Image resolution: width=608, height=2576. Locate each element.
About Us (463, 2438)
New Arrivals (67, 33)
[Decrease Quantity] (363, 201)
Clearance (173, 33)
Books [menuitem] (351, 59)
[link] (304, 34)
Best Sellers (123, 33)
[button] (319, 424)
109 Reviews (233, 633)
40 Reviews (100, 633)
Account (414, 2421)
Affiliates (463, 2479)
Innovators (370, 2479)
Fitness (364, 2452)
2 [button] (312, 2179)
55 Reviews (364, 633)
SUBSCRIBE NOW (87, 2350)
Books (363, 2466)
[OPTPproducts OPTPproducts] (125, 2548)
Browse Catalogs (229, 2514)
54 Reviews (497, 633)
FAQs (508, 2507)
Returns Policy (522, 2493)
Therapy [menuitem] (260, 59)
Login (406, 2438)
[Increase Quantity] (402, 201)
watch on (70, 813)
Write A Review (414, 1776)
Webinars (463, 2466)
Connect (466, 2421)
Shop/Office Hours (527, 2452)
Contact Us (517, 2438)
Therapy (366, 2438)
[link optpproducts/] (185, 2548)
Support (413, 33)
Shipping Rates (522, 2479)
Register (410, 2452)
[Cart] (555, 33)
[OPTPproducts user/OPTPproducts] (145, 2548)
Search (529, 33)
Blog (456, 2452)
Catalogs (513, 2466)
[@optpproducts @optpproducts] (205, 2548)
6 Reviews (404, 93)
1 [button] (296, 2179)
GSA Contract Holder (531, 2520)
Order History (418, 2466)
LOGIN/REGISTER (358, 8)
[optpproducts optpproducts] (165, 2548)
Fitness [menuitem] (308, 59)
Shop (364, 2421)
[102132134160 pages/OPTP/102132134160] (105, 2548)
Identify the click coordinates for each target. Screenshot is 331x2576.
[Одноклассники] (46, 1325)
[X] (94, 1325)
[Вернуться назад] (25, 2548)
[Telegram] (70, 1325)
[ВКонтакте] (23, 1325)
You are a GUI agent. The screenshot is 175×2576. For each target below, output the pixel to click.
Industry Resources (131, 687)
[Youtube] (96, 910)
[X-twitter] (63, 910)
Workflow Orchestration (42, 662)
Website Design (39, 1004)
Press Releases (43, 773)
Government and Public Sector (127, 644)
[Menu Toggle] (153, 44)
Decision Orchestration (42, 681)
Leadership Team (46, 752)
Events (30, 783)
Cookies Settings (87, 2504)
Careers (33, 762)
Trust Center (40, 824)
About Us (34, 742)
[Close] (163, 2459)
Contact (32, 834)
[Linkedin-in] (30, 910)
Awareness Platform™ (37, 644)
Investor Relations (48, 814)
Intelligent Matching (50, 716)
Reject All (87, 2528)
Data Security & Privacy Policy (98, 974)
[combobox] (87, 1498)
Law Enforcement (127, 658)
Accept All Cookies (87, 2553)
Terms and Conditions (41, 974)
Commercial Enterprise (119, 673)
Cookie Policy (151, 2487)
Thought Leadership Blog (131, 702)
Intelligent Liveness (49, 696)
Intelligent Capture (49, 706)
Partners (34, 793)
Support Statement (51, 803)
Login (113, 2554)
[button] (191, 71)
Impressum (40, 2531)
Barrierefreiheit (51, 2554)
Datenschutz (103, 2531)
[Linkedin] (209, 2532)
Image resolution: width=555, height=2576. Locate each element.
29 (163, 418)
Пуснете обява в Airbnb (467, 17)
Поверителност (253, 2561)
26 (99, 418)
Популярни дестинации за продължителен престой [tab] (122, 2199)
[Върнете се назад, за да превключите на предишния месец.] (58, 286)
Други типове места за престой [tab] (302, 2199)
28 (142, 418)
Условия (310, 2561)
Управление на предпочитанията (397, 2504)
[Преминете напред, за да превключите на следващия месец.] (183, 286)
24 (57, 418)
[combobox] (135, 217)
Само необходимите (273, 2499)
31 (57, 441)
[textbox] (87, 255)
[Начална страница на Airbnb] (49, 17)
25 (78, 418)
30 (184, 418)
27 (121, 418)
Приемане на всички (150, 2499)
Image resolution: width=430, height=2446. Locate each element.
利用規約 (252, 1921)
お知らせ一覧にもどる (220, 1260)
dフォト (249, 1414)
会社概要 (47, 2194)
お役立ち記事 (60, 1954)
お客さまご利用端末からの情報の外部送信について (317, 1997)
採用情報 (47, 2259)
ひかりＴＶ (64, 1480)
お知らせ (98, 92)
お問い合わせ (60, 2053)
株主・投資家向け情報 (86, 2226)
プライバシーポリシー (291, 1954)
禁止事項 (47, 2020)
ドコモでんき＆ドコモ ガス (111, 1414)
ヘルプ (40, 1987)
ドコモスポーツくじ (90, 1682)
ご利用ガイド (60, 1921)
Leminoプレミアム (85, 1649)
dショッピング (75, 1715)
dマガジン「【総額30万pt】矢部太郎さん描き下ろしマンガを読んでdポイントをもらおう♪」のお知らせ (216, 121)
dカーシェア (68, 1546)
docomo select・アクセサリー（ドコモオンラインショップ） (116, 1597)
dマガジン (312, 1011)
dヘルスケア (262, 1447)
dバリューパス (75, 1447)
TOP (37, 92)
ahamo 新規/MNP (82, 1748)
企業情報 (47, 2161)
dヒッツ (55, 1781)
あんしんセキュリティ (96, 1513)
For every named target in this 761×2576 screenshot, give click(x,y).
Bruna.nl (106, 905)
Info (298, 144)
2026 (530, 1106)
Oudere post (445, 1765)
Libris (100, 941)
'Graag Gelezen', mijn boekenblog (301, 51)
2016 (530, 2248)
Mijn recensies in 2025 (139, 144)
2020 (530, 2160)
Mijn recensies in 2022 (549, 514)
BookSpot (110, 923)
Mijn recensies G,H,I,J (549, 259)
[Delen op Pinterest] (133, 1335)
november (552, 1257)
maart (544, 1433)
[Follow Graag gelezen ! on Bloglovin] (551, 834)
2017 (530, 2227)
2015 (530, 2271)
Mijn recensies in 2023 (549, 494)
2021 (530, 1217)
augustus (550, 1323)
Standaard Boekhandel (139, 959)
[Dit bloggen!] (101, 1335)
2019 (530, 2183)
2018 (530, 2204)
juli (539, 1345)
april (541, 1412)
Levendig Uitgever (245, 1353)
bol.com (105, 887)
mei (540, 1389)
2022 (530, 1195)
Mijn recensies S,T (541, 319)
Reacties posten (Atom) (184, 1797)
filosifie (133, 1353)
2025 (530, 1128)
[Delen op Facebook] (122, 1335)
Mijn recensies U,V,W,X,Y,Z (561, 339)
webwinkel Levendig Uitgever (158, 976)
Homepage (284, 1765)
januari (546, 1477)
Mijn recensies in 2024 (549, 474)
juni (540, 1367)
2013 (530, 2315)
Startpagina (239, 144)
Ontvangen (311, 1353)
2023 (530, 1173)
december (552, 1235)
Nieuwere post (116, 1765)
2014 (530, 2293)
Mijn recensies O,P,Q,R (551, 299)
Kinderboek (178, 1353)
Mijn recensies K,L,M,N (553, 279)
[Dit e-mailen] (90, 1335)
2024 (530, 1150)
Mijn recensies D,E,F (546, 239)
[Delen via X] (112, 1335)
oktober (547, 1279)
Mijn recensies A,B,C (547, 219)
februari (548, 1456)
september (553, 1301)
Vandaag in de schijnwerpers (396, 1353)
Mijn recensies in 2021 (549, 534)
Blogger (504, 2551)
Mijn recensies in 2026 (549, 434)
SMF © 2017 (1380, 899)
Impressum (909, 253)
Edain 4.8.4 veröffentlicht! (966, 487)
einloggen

◆ Requirement: A precise copy of all the records is needed.

◆ Answer section:
Image resolution: width=608, height=2576. Locate each element.
About Us (463, 2438)
New Arrivals (67, 33)
[Decrease Quantity] (363, 201)
Clearance (173, 33)
Books [menuitem] (351, 59)
[link] (304, 34)
Best Sellers (123, 33)
[button] (319, 424)
109 Reviews (233, 633)
40 Reviews (100, 633)
Account (414, 2421)
Affiliates (463, 2479)
Innovators (370, 2479)
Fitness (364, 2452)
2 [button] (312, 2179)
55 Reviews (364, 633)
SUBSCRIBE NOW (87, 2350)
Books (363, 2466)
[OPTPproducts OPTPproducts] (125, 2548)
Browse Catalogs (229, 2514)
54 Reviews (497, 633)
FAQs (508, 2507)
Returns Policy (522, 2493)
Therapy [menuitem] (260, 59)
Login (406, 2438)
[Increase Quantity] (402, 201)
watch on (70, 813)
Write A Review (414, 1776)
Webinars (463, 2466)
Connect (466, 2421)
Shop/Office Hours (527, 2452)
Contact Us (517, 2438)
Therapy (366, 2438)
[link optpproducts/] (185, 2548)
Support (413, 33)
Shipping Rates (522, 2479)
Register (410, 2452)
[Cart] (555, 33)
[OPTPproducts user/OPTPproducts] (145, 2548)
Search (529, 33)
Blog (456, 2452)
Catalogs (513, 2466)
[@optpproducts @optpproducts] (205, 2548)
6 Reviews (404, 93)
1 [button] (296, 2179)
GSA Contract Holder (531, 2520)
Order History (418, 2466)
LOGIN/REGISTER (358, 8)
[optpproducts optpproducts] (165, 2548)
Fitness [menuitem] (308, 59)
Shop (364, 2421)
[102132134160 pages/OPTP/102132134160] (105, 2548)
Identify the click coordinates for each target. Screenshot is 331x2576.
[Одноклассники] (46, 1325)
[X] (94, 1325)
[Вернуться назад] (25, 2548)
[Telegram] (70, 1325)
[ВКонтакте] (23, 1325)
You are a GUI agent. The screenshot is 175×2576. For each target below, output the pixel to click.
Industry Resources (131, 687)
[Youtube] (96, 910)
[X-twitter] (63, 910)
Workflow Orchestration (42, 662)
Website Design (39, 1004)
Press Releases (43, 773)
Government and Public Sector (127, 644)
[Menu Toggle] (153, 44)
Decision Orchestration (42, 681)
Leadership Team (46, 752)
Events (30, 783)
Cookies Settings (87, 2504)
Careers (33, 762)
Trust Center (40, 824)
About Us (34, 742)
[Close] (163, 2459)
Contact (32, 834)
[Linkedin-in] (30, 910)
Awareness Platform™ (37, 644)
Investor Relations (48, 814)
Intelligent Matching (50, 716)
Reject All (87, 2528)
Data Security & Privacy Policy (98, 974)
[combobox] (87, 1498)
Law Enforcement (127, 658)
Accept All Cookies (87, 2553)
Terms and Conditions (41, 974)
Commercial Enterprise (119, 673)
Cookie Policy (151, 2487)
Thought Leadership Blog (131, 702)
Intelligent Liveness (49, 696)
Intelligent Capture (49, 706)
Partners (34, 793)
Support Statement (51, 803)
Login (113, 2554)
[button] (191, 71)
Impressum (40, 2531)
Barrierefreiheit (51, 2554)
Datenschutz (103, 2531)
[Linkedin] (209, 2532)
Image resolution: width=555, height=2576. Locate each element.
29 (163, 418)
Пуснете обява в Airbnb (467, 17)
Поверителност (253, 2561)
26 (99, 418)
Популярни дестинации за продължителен престой [tab] (122, 2199)
[Върнете се назад, за да превключите на предишния месец.] (58, 286)
Други типове места за престой [tab] (302, 2199)
28 (142, 418)
Условия (310, 2561)
Управление на предпочитанията (397, 2504)
[Преминете напред, за да превключите на следващия месец.] (183, 286)
24 (57, 418)
[combobox] (135, 217)
Само необходимите (273, 2499)
31 (57, 441)
[textbox] (87, 255)
[Начална страница на Airbnb] (49, 17)
25 (78, 418)
30 (184, 418)
27 (121, 418)
Приемане на всички (150, 2499)
Image resolution: width=430, height=2446. Locate each element.
利用規約 (252, 1921)
お知らせ一覧にもどる (220, 1260)
dフォト (249, 1414)
会社概要 (47, 2194)
お役立ち記事 (60, 1954)
お客さまご利用端末からの情報の外部送信について (317, 1997)
採用情報 (47, 2259)
ひかりＴＶ (64, 1480)
お知らせ (98, 92)
お問い合わせ (60, 2053)
株主・投資家向け情報 (86, 2226)
プライバシーポリシー (291, 1954)
禁止事項 (47, 2020)
ドコモでんき＆ドコモ ガス (111, 1414)
ヘルプ (40, 1987)
ドコモスポーツくじ (90, 1682)
ご利用ガイド (60, 1921)
Leminoプレミアム (85, 1649)
dショッピング (75, 1715)
dマガジン「【総額30万pt】矢部太郎さん描き下ろしマンガを読んでdポイントをもらおう♪」のお知らせ (216, 121)
dカーシェア (68, 1546)
docomo select・アクセサリー（ドコモオンラインショップ） (116, 1597)
dマガジン (312, 1011)
dヘルスケア (262, 1447)
dバリューパス (75, 1447)
TOP (37, 92)
ahamo 新規/MNP (82, 1748)
企業情報 (47, 2161)
dヒッツ (55, 1781)
あんしんセキュリティ (96, 1513)
For every named target in this 761×2576 screenshot, give click(x,y).
Bruna.nl (106, 905)
Info (298, 144)
2026 (530, 1106)
Oudere post (445, 1765)
Libris (100, 941)
'Graag Gelezen', mijn boekenblog (301, 51)
2016 (530, 2248)
Mijn recensies in 2025 (139, 144)
2020 (530, 2160)
Mijn recensies in 2022 (549, 514)
BookSpot (110, 923)
Mijn recensies G,H,I,J (549, 259)
[Delen op Pinterest] (133, 1335)
november (552, 1257)
maart (544, 1433)
[Follow Graag gelezen ! on Bloglovin] (551, 834)
2017 (530, 2227)
2015 (530, 2271)
Mijn recensies in 2023 (549, 494)
2021 (530, 1217)
augustus (550, 1323)
Standaard Boekhandel (139, 959)
[Dit bloggen!] (101, 1335)
2019 (530, 2183)
2018 (530, 2204)
juli (539, 1345)
april (541, 1412)
Levendig Uitgever (245, 1353)
bol.com (105, 887)
mei (540, 1389)
2022 (530, 1195)
Mijn recensies S,T (541, 319)
Reacties posten (Atom) (184, 1797)
filosifie (133, 1353)
2025 (530, 1128)
[Delen op Facebook] (122, 1335)
Mijn recensies U,V,W,X,Y,Z (561, 339)
webwinkel Levendig Uitgever (158, 976)
Homepage (284, 1765)
januari (546, 1477)
Mijn recensies in 2024 (549, 474)
juni (540, 1367)
2013 (530, 2315)
Startpagina (239, 144)
Ontvangen (311, 1353)
2023 (530, 1173)
december (552, 1235)
Nieuwere post (116, 1765)
2014 (530, 2293)
Mijn recensies O,P,Q,R (551, 299)
Kinderboek (178, 1353)
Mijn recensies K,L,M,N (553, 279)
[Dit e-mailen] (90, 1335)
2024 (530, 1150)
Mijn recensies D,E,F (546, 239)
[Delen via X] (112, 1335)
oktober (547, 1279)
Mijn recensies A,B,C (547, 219)
februari (548, 1456)
september (553, 1301)
Vandaag in de schijnwerpers (396, 1353)
Mijn recensies in 2021 (549, 534)
Blogger (504, 2551)
Mijn recensies in 2026 (549, 434)
SMF © 2017 (1380, 899)
Impressum (909, 253)
Edain 4.8.4 veröffentlicht! (966, 487)
einloggen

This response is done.